El hombre tiene una marcada debilidad por las obras absurdas y las empresas imposibles. No es inexacto afirmar que son justamente este tipo de obras las que lo definen. Hacer guerras, soñar con la paz, bajar de peso, ser fiel, ir a la Luna, buscar a Dios, diseñar un móvil de movimiento perpetuo, hacer oro a partir del plomo, adorar su brillo y armar máquinas que escriban poemas, son algunas de nuestras ocurrencias. Fracasamos siempre, claro, pero en el camino nos topamos con unos “inventos colaterales” maravillosos. Son tan frecuentes estas sorpresas que un notable epistemólogo considera que el postulado cero de la ciencia puede ser enunciado así: “El camino del Norte conduce al Sur”. Nota: esto es ciencia, no un precepto zen.

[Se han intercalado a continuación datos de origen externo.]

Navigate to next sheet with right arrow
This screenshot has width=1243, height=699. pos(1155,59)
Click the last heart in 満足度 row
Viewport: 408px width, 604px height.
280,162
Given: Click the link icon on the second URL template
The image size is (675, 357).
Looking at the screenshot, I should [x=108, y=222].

La locura más antigua de que tengamos noticia fue la Torre de Babel. ¿Cómo se les ocurrió a los babilonios levantar una torre que llegara hasta el cielo? ¿No los desanimó la idea de que el cielo era altísimo, más alto que las montañas más altas, más alto que las águilas que volaban sobre las montañas más altas? No. Ni en lo más mínimo. ¿Por qué? Porque eran hombres.

Pero aún faltaba lo mejor. ¡Cuando Jehová se enteró del proyecto, se puso muy nervioso y lo saboteó! Es decir, le pareció viable, amenazante, se sintió asaltado, literalmente asaltado. ¿Andaba paranoico por culpa del Diluvio y por sus bromas macabras contra Job y Abraham?

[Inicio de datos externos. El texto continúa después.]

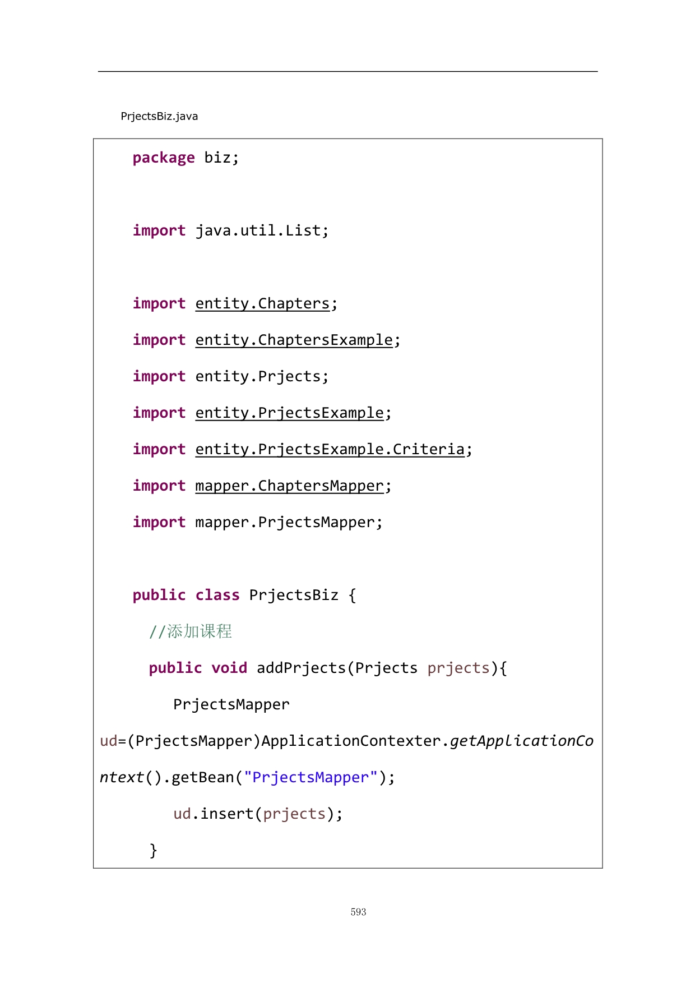Click the PrjectsBiz.java file name heading
Viewport: 695px width, 983px height.
tap(159, 117)
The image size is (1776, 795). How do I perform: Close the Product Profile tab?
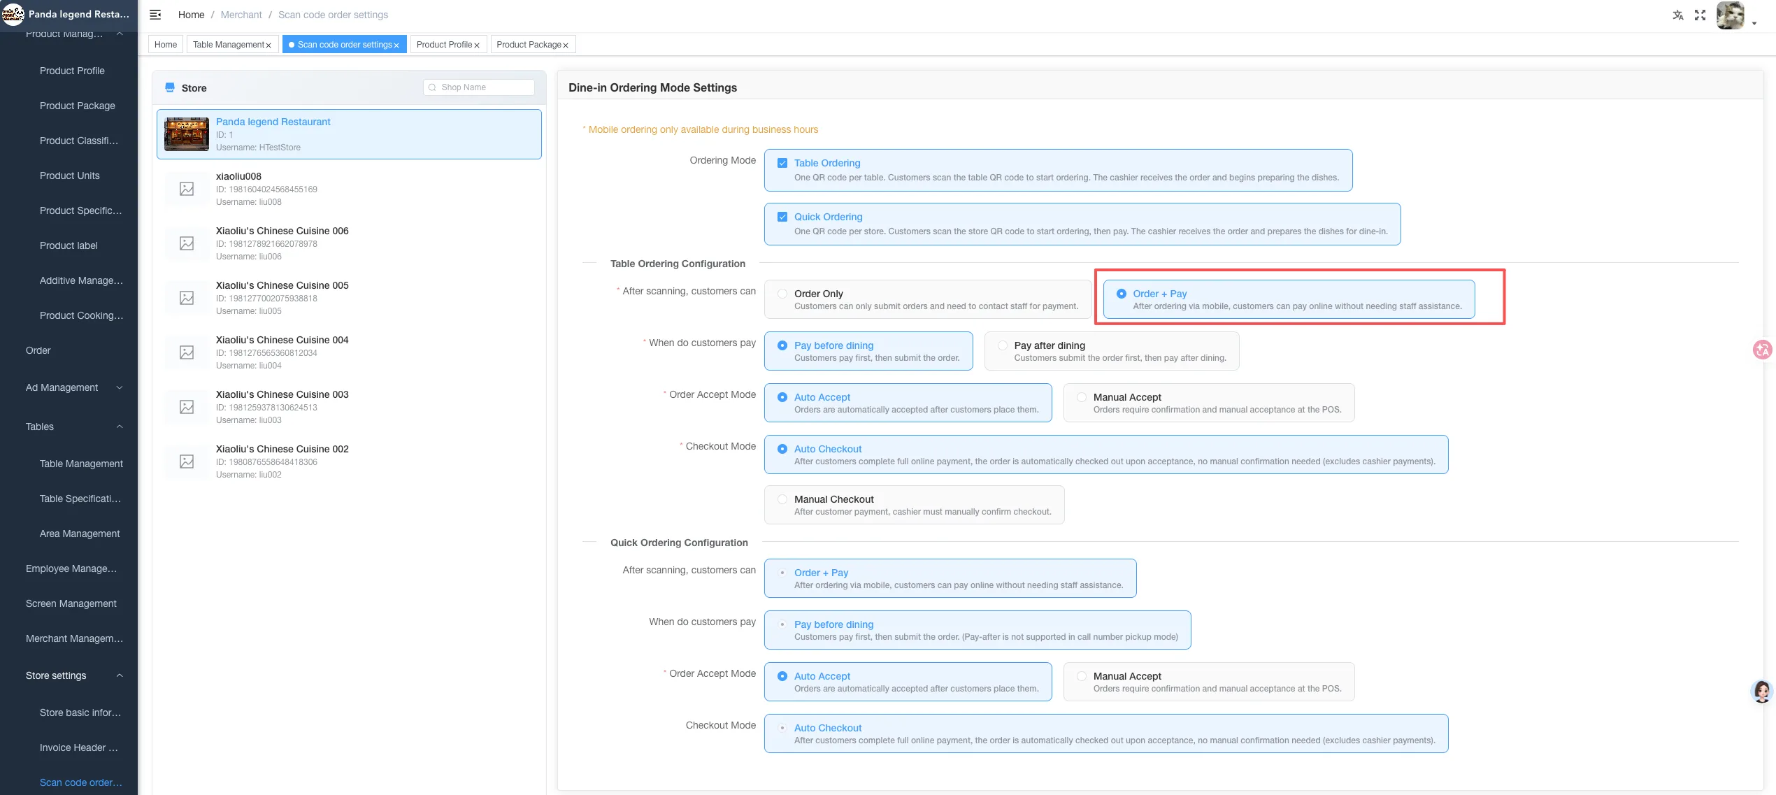coord(477,45)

El caso es que creyó que los babilonios podían volar, con una ruma de ladrillos a cuestas, ¡más arriba de las montañas y las águilas!

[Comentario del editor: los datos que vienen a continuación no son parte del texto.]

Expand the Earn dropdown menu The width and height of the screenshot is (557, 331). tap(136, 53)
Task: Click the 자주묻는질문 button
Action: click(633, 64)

¡Estaba mucho más loco que los babilonios!

Ahora todo cuadra. Si estamos hechos a su imagen y semejanza, Él y nosotros somos idénticos en la insania, hermanos en el delirio.

Nota dos: en virtud de su omnipotencia, podía hacerlo todo, incluso enloquecer.

Cabe otra posibilidad. Jehová no estaba loco. Era omnividente. Atento y receloso, algo vio en la hondura de la excavación (una Babel invertida), en el tamaño de las zapatas de las columnas, en la calidad del cemento y en la calidad de los ladrillos, en la belleza de los planos y en la precisión de los cálculos. En todo esto Jehová vio números, agudeza y rigor. Vio cómo se perfilaba en la mente de sus criaturas una enemiga tremenda, la ciencia.

Esta potencia nunca le simpatizó. La ambición del conocimiento nos costó la expulsión del Paraíso. En Babel, Jehová volvió a ver el fuego de esta ambición, de esta inextinguible ambición.

(¿Será coincidencia que Prometeo sea castigado por robar el fuego a los dioses?)

El tiempo le dio la razón. Siglos después, dos fuerzas colosales avanzan, la ciencia y el humanismo, y los dioses deben retroceder. La ciencia es mucho más ingeniosa que el pensamiento mágico. El humanismo es más soberbio que los dioses: propone que el centro del universo sea el hombre, no los dioses.

Jehová no estaba loco. Omnisapiente, hizo cuentas y adivinó, en los cálculos de los ingenieros de Babel, el principio del fin de su reinado.

Kafka, el más sensible y agudo de todos los peritos babélicos, nos cuenta que los ingenieros de la Torre se tranquilizaron el día que descubrieron una idea esperanzadora y comprendieron que sus afanes eran vanos. “¿Para qué apurarnos? –se preguntaron–. Los pisos que hoy tardamos años en erigir, los ingenieros del futuro los harán en cuestión de días. Esperemos. No existe el más mínimo riesgo de que desaparezca una idea tan poderosa. Las generaciones no dejarán caer nunca esta ambición. La Torre es un proyecto incesante”.

El tiempo les ha dado la razón a los ingenieros de Babel. Y al checo. El hombre sigue siendo hoy, miles de años después, un terco y delirante constructor de torres que buscan el cielo.